*Tasks and exercises*
a: In the passage on static content, where does statification put the content generation code?
b: Decide whether each statement agrees with the passage on static content, answering yes or no and quoting the deciding words: (i) Pregenerated pages can be wasteful when most of them are never requested. (ii) Static content is fast but less reliable than other approaches. (iii) Under statification, a second request for the same content is served as a static file with a 200 OK.

*Text block*

In
Semi-Dynamic Data, Sheeri writes about Semi-Dynamic Data and content pregeneration. In her article, she suggests that for rarely changing data it is often adviseable to precompute the result pages and store them as static content. Sheeri is right:
Nothing beats static content, not for speed and neither for reliability. But pregenerated pages can be a waste of system ressources when the number of possible pages is very large, or if most of the pregenerated pages are never hit.
An intermediate scenario may be a statification system and some clever caching logic.
Statification is the process of putting your content generation code into a 404 page handler and have that handler generate requested content. The idea is that on a second request the content will be there and thus a static file is being served with a 200 OK, using the fast path of the web server.

*Recorded data*
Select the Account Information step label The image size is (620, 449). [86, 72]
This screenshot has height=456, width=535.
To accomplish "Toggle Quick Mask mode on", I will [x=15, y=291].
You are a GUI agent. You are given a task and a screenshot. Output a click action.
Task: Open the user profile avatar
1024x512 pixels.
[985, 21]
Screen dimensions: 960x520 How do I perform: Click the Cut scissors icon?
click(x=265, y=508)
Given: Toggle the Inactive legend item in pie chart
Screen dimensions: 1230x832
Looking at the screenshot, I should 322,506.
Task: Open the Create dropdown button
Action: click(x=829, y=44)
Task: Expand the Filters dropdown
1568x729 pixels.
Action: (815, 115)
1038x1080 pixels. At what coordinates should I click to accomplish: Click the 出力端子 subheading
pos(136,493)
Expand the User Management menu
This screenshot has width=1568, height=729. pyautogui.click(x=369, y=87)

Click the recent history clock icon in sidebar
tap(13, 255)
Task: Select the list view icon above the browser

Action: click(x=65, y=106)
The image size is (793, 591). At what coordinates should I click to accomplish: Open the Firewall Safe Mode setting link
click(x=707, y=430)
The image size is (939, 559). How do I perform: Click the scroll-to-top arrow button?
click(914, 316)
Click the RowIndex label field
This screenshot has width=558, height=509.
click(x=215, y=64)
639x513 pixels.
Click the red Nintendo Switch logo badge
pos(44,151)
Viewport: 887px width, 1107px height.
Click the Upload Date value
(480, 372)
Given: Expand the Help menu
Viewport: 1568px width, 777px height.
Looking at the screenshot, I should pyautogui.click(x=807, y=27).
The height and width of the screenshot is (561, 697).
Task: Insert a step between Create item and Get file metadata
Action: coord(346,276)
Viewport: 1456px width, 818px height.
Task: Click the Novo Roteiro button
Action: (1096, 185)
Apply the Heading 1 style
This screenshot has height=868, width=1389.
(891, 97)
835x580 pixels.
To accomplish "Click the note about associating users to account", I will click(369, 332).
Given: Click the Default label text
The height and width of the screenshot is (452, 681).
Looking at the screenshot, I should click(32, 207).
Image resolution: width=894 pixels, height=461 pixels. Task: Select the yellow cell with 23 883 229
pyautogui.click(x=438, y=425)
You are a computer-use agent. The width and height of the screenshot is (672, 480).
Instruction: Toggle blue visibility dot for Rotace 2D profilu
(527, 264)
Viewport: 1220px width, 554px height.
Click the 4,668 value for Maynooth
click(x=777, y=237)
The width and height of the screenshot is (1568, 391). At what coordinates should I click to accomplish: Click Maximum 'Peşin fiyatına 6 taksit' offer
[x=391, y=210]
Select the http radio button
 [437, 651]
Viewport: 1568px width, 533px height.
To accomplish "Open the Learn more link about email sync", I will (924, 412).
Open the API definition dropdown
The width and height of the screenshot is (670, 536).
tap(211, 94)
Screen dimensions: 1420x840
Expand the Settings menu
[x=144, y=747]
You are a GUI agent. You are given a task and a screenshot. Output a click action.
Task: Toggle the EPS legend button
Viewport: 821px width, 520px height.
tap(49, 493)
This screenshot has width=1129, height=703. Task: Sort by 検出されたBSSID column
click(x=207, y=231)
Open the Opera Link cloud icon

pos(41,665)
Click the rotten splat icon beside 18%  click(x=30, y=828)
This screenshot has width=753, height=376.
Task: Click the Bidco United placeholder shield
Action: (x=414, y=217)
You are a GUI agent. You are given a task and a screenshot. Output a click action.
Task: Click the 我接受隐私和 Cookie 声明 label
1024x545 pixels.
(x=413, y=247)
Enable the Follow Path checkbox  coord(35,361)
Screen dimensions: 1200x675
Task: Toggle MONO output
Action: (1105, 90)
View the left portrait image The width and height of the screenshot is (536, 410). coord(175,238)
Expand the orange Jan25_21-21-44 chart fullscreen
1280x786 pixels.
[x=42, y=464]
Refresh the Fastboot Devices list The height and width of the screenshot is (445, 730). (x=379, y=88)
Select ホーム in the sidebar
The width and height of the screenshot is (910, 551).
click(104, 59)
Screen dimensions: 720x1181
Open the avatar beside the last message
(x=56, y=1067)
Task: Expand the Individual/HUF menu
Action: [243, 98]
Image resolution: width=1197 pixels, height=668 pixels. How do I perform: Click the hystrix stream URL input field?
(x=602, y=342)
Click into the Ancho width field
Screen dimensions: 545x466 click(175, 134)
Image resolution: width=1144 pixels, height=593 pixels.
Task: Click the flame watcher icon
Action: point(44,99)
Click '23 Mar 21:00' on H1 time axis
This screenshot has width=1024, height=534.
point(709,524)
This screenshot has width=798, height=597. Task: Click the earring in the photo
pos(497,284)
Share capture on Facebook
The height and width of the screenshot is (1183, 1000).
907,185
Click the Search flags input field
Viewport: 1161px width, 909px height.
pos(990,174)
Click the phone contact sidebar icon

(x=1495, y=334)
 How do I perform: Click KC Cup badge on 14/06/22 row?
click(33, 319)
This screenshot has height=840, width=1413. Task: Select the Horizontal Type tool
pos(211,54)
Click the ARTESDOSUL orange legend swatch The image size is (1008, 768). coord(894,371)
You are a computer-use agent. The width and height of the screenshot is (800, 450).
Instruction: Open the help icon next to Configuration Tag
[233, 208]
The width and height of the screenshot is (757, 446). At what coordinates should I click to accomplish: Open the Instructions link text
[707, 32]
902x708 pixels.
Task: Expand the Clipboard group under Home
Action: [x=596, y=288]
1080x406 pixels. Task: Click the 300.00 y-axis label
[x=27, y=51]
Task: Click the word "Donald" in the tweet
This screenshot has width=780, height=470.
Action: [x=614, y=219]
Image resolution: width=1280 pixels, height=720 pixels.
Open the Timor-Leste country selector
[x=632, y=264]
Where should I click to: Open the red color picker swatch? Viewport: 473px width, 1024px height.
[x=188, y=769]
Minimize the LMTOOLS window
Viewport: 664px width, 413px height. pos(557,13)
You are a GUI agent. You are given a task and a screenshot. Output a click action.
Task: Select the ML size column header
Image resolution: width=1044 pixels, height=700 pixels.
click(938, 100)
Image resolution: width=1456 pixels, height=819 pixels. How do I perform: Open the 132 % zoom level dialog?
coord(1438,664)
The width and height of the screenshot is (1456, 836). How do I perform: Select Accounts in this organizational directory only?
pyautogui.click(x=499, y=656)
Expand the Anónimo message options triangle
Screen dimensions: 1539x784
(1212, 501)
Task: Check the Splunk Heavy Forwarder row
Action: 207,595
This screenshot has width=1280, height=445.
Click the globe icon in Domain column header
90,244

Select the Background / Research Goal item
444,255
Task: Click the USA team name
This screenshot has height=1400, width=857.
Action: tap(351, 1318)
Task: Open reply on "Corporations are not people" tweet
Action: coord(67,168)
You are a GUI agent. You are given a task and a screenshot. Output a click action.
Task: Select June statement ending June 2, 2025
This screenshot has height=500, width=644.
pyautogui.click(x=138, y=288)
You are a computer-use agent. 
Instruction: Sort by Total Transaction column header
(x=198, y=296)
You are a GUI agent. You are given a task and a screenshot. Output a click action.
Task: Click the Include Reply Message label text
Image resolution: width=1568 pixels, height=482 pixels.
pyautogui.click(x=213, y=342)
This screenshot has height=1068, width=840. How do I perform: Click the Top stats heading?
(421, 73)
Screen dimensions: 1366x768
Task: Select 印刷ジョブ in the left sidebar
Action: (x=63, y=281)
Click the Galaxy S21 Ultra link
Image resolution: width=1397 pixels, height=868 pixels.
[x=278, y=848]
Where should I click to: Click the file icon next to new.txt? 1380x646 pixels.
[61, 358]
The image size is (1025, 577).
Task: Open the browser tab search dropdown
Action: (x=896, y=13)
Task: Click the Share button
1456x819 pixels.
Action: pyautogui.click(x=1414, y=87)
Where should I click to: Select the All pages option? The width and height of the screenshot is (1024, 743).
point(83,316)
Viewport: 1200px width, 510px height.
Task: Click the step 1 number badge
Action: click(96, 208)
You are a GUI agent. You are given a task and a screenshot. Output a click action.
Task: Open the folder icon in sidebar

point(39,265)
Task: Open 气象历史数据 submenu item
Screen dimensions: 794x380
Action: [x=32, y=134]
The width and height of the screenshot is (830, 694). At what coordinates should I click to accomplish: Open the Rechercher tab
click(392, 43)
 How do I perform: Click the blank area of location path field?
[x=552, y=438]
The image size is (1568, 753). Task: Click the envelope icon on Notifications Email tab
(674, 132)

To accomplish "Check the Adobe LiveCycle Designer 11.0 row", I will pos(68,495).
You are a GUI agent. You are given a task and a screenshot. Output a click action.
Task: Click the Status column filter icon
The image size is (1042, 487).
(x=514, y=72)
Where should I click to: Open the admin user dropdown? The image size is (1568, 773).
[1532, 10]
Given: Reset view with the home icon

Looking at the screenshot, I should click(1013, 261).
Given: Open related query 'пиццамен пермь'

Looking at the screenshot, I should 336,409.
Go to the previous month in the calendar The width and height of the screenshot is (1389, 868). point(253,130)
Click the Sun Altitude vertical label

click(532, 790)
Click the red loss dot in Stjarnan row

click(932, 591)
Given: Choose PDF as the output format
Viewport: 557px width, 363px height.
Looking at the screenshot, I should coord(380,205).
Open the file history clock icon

*Answers for the tasks*
a: Into a 404 page handler.

b:
(i) Yes: "or if most of the pregenerated pages are never hit."
(ii) No: "Nothing beats static content, not for speed and neither for reliability."
(iii) Yes: "on a second request the content will be there and thus a static file is being served with a 200 OK"